Comment 7 Ulf Seltmann 2016-09-19 08:55:35 UTC
(In reply to Daniel Walsh from comment #6)
> But it is consistent with the host you are running it on.  The code should
> handle the fact that a /run is on any kind of file system.
how is it consistency when a debian image behaves differently depending on the underlying host system? isnt docker supposed to abstract host differences and handle all images the same regardless where they are running? 
> 
> THe breaks the volume mapping is not supposed to happen.  There is a patch
> that is supposed to copy the underlying file system ontop of the tmpfs in
> runc.
by "copy the underlying filesystem ontop" you mean literally copying the files and folder structure over into the /run folder? because this is not a satisfying solution (which is not working whatsoever). the big advantage of bind mounts is that you can modify the content bidirectional. copying the content creates - obviously - a copy and all changes are made to the copy.
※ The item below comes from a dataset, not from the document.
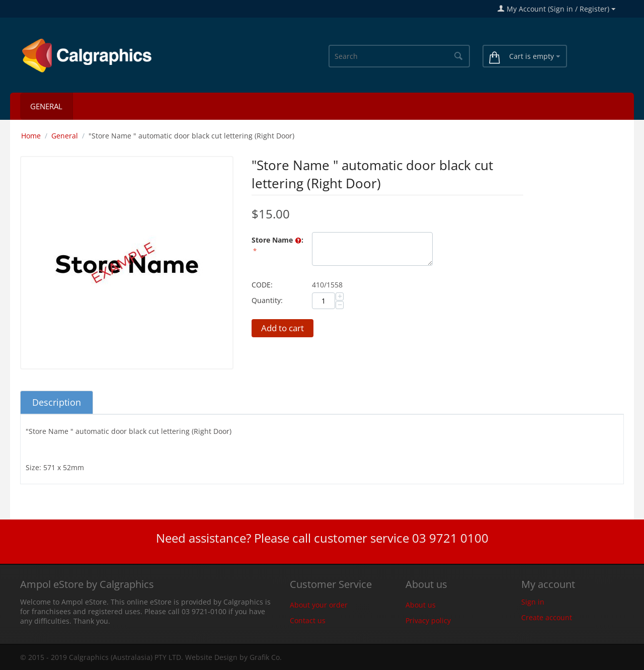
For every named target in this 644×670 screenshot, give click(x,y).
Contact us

Comment 8 Daniel Walsh 2016-09-19 11:44:46 UTC
bind mounts should continue to work.  If you volume mount in -v /run/foobar, then this should get mounted on the tmpfs /run/foobar.

There are always going to be differences between distributions, and versions of docker.  There is no guarantee that containers will work on every platform, although that is the goal.   I personally believe that most containers should run in --read-only mode with tmpfs mounted on /run and /tmp, to prevent a hacked version of an application from modifying the container image.  

The goal is the debian image not to run differently, if it does then this is a bug. If there was a directory in /run/mariadb or /run/httpd in the image and this does not show up on the /run tmpfs then this is a bug.

Comment 9 Ulf Seltmann 2016-09-19 13:21:05 UTC
OK. so if you need anything else from me than the description i provided in this issue, let me know.